(Items from a dataset)
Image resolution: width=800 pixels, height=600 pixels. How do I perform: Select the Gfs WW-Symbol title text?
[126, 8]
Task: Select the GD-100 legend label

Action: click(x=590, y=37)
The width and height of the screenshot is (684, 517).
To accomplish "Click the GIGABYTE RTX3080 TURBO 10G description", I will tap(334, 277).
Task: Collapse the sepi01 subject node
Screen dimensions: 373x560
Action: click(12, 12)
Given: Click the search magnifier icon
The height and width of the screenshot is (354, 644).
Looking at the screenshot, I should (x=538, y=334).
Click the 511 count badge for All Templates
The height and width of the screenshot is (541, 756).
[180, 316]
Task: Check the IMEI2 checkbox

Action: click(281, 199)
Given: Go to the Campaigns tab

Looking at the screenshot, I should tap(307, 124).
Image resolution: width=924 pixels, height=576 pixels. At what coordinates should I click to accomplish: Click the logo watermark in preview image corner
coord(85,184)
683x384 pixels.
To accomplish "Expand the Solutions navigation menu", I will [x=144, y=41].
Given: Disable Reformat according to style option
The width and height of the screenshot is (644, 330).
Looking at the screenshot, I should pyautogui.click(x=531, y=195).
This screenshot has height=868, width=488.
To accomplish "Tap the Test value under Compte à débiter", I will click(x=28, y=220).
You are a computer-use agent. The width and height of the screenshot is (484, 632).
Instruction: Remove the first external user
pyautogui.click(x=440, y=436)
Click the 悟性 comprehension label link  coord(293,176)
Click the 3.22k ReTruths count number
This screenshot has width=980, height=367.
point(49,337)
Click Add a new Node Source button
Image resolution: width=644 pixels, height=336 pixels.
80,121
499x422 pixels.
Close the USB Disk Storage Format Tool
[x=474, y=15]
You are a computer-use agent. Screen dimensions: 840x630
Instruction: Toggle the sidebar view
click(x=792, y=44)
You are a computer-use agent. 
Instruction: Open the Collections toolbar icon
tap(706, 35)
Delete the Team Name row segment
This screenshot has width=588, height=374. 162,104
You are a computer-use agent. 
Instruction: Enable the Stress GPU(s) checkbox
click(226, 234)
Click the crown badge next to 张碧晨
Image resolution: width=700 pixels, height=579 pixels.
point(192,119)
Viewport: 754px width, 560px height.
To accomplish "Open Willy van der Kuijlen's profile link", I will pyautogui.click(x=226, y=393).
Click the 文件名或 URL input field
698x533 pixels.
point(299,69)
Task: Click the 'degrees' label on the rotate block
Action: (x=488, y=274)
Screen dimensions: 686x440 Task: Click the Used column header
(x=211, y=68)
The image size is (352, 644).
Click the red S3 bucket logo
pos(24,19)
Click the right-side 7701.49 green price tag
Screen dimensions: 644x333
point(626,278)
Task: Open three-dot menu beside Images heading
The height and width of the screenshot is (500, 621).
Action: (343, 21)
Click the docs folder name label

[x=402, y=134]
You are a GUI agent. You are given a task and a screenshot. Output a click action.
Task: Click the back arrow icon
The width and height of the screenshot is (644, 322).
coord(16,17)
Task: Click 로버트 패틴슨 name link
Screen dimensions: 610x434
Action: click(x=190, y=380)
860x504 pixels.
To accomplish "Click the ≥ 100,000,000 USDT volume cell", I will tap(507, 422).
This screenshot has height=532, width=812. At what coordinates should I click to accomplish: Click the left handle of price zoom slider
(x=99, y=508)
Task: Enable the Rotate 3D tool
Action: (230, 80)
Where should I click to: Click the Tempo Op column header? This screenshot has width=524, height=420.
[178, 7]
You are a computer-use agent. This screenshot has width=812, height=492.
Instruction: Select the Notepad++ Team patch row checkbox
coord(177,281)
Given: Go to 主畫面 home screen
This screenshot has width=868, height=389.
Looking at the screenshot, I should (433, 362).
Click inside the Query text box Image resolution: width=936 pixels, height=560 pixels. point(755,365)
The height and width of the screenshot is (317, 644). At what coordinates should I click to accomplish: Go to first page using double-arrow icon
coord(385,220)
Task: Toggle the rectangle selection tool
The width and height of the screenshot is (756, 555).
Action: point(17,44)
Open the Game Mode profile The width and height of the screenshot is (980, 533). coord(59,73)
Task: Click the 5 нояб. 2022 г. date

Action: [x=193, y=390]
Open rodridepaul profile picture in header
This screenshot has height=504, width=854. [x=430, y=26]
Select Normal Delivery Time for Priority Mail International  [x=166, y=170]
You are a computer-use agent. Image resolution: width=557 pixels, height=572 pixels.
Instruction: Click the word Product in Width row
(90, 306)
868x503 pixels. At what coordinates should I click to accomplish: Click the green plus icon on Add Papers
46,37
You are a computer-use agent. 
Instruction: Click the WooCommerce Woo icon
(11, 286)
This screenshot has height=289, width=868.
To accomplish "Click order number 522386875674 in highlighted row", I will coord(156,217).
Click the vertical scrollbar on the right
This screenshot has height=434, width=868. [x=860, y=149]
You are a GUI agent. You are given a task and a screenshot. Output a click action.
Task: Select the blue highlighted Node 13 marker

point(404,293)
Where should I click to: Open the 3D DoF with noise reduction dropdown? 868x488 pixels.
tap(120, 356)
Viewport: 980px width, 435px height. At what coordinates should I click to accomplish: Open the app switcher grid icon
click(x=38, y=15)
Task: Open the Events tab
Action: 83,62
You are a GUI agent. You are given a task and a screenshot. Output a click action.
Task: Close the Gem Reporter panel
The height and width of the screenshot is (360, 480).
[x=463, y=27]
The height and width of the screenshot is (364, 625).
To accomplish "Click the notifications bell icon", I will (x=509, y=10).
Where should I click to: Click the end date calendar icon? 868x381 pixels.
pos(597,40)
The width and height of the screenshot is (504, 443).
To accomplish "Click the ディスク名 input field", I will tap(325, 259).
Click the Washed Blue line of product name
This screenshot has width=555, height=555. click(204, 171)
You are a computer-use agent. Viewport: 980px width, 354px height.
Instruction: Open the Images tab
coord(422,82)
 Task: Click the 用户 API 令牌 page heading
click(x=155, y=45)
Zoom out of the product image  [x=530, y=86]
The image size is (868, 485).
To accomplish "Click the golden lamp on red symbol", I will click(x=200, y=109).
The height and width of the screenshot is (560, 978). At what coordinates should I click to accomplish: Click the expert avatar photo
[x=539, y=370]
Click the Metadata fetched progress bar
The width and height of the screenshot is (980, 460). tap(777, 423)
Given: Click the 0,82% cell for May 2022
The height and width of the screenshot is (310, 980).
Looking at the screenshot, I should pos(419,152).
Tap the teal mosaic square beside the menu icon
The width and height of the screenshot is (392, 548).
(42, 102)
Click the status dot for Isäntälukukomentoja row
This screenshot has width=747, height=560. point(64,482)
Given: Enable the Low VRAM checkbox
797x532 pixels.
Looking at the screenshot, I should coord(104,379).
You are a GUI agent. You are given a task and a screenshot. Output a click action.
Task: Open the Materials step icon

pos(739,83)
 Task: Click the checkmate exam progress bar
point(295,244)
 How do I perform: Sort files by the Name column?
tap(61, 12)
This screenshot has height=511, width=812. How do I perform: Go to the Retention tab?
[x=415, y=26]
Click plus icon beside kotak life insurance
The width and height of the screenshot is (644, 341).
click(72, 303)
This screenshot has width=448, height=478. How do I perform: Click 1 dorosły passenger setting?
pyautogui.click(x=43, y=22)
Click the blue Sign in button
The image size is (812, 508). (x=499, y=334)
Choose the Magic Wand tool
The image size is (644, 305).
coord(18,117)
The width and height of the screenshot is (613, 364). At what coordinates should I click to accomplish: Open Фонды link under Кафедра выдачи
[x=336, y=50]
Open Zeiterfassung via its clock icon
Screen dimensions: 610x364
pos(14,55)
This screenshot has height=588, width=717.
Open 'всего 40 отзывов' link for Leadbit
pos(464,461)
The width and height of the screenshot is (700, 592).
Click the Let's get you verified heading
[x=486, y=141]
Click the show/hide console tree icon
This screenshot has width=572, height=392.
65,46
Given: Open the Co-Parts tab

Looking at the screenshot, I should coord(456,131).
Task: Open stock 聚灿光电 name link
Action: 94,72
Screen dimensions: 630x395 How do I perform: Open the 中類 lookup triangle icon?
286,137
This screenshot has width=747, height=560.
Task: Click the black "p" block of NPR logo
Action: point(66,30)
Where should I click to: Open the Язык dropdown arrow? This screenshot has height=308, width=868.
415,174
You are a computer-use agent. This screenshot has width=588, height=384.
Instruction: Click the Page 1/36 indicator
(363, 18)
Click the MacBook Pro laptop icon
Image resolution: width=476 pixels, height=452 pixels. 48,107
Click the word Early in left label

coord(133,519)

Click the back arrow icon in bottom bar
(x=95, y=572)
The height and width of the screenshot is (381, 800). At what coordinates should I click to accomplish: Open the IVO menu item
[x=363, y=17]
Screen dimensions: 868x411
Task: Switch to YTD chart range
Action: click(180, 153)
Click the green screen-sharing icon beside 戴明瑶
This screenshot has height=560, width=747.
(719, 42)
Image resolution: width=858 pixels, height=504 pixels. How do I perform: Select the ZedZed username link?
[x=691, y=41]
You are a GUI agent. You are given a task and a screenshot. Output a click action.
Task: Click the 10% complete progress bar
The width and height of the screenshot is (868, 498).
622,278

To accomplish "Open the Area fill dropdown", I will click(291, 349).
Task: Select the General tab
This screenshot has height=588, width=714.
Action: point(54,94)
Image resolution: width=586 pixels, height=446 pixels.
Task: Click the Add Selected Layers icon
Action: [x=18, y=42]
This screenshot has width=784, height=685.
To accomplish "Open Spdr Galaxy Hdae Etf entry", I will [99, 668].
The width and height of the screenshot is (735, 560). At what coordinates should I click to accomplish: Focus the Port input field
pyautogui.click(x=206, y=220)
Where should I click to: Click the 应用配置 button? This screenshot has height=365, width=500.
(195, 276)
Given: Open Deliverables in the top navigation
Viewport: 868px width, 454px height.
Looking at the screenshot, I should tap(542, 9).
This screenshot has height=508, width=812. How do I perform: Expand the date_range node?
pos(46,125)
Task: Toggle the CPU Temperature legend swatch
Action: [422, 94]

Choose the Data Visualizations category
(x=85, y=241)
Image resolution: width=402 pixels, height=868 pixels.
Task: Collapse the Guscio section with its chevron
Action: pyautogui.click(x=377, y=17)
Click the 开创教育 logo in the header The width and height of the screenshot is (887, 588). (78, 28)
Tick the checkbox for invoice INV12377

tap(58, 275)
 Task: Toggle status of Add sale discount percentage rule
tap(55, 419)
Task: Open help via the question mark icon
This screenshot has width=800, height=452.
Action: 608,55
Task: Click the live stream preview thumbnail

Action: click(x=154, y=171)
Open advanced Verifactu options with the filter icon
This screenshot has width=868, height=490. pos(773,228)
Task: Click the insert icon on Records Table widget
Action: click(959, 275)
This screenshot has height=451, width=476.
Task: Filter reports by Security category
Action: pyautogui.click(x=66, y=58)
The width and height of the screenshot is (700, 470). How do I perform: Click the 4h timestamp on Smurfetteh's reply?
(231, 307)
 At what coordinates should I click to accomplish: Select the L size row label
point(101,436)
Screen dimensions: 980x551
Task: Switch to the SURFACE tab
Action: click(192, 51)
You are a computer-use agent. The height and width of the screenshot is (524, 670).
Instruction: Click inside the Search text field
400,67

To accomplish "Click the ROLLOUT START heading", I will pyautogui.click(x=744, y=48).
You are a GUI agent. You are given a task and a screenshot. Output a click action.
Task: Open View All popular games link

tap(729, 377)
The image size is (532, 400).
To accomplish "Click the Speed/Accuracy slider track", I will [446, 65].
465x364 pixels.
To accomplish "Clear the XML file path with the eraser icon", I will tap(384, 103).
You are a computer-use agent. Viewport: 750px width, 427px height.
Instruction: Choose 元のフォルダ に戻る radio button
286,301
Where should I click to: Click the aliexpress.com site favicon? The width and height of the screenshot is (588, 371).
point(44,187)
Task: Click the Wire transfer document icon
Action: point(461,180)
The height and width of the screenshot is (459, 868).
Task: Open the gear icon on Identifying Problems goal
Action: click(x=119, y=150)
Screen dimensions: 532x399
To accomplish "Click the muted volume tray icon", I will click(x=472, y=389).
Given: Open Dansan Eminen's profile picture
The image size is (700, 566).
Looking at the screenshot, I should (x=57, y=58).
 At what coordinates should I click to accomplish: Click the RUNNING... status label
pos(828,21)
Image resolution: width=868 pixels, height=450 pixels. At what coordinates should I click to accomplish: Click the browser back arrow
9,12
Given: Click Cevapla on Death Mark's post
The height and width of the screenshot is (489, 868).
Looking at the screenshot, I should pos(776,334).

» Your instructions: Transcribe the lines above between the line holding "Given: Enable the Low VRAM checkbox" and the line holding "This screenshot has height=588, width=717.", inclusive, exactly as they stand and with nothing added.

» Answer box:
Given: Enable the Low VRAM checkbox
797x532 pixels.
Looking at the screenshot, I should coord(104,379).
You are a GUI agent. You are given a task and a screenshot. Output a click action.
Task: Open the Materials step icon

pos(739,83)
 Task: Click the checkmate exam progress bar
point(295,244)
 How do I perform: Sort files by the Name column?
tap(61, 12)
This screenshot has height=511, width=812. How do I perform: Go to the Retention tab?
[x=415, y=26]
Click plus icon beside kotak life insurance
The width and height of the screenshot is (644, 341).
click(72, 303)
This screenshot has width=448, height=478. How do I perform: Click 1 dorosły passenger setting?
pyautogui.click(x=43, y=22)
Click the blue Sign in button
The image size is (812, 508). (x=499, y=334)
Choose the Magic Wand tool
The image size is (644, 305).
coord(18,117)
The width and height of the screenshot is (613, 364). At what coordinates should I click to accomplish: Open Фонды link under Кафедра выдачи
[x=336, y=50]
Open Zeiterfassung via its clock icon
Screen dimensions: 610x364
pos(14,55)
This screenshot has height=588, width=717.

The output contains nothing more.